Another system involving the downhole separation of gas from a
production stream is fully disclosed and claimed in U.S. Pat.
5,794,697, issued Aug. 18, 1998 wherein, a subsurface processing
and reinjection compressor (SPARC) is positioned downhole in the
wellbore. The SPARC includes an auger separator which first
separates at least a portion of the gas from the production stream
and then compresses the separated gas by passing it through a
compressor which, in turn, is driven by a turbine. The remainder of
the production stream is routed through the turbine and acts as the
power fluid therefor. The compressed gas is not produced to the
surface but instead is injected directly from the compressor into a
second formation (e.g. gas cap) adjacent to the wellbore.
Where the separated gas has a use or a market or where there are no
formations within the production well for injecting the gas, it is
desirable to bring the compressed gas to the surface for further
processing or for injection into a separate injection well.
SUMMARY OF THE INVENTION
The present invention provides a method and system for producing a
mixed gas-oil stream to the surface from a subterranean zone
through a wellbore wherein at least a portion of said gas is
separated from said mixed gas-oil stream downhole and is compressed
to increase the pressure of the separated gas before flowing both
said compressed gas and the remainder of said gas-oil stream to the
surface through separate flowpaths in said wellbore.
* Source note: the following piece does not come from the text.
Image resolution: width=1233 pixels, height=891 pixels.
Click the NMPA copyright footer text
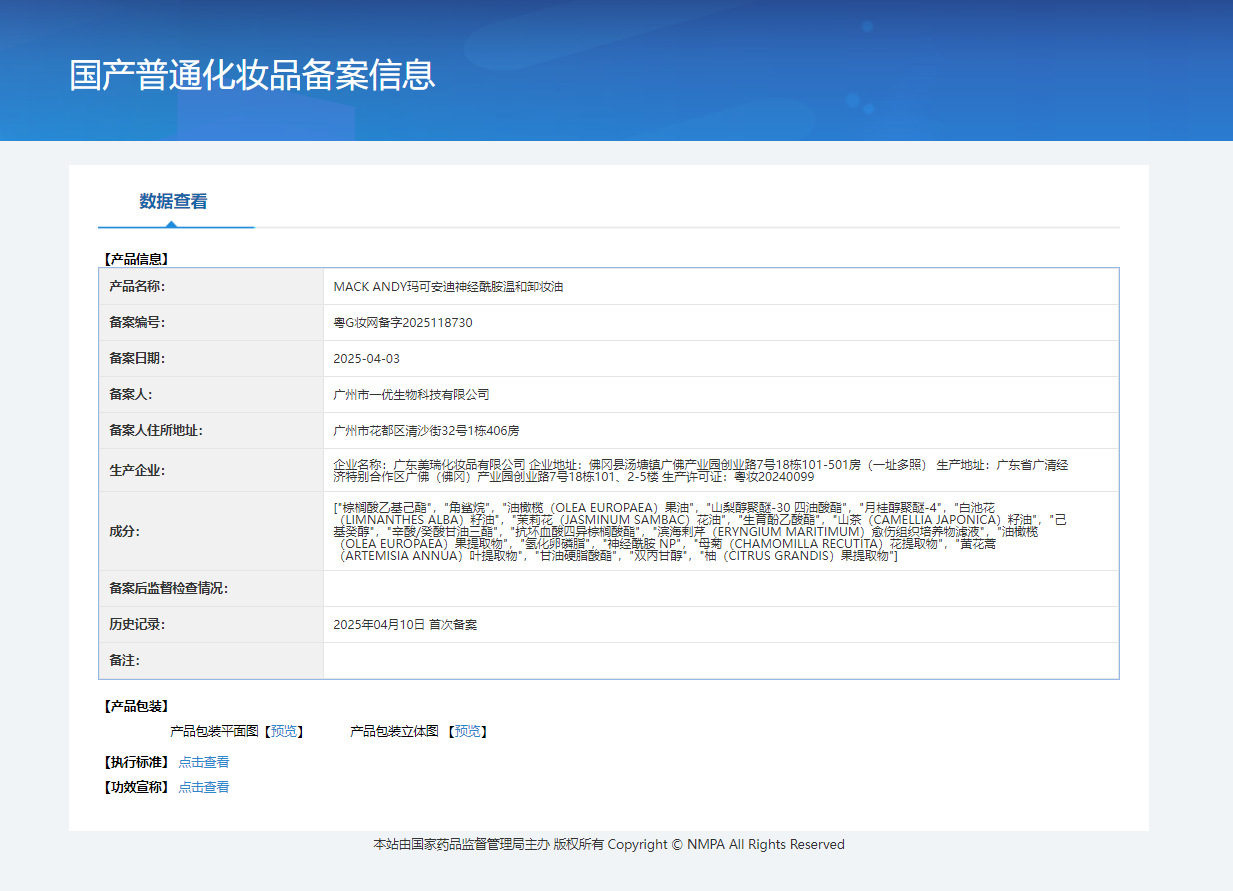point(609,845)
As will be
understood in the art, the production stream will normally also
include some water which will be produced with the oil and as used
herein, "gas-oil stream(s)" is intended to include streams which
also may include produced water along with the gas and oil.
The system includes a string of tubing positioned within the
wellbore wherein the string of tubing, itself, provides the
flowpath through which said remainder of said gas-oil stream flows
to the surface while the annulus formed between said string of
tubing and said wellbore provides the flowpath through which said
compressed gas flows to the surface.
Preferably, the means for separating and compressing at least a
portion of the gas downhole is a subsurface processing and
reinjection compressor (SPARC) downhole which has an auger
separator section for separating the gas, a compressor section for
compressing the separated gas, and a turbine section for driving
the compressor section. The compressed gas is produced to the
surface where it may be further processed for sale or use (e.g.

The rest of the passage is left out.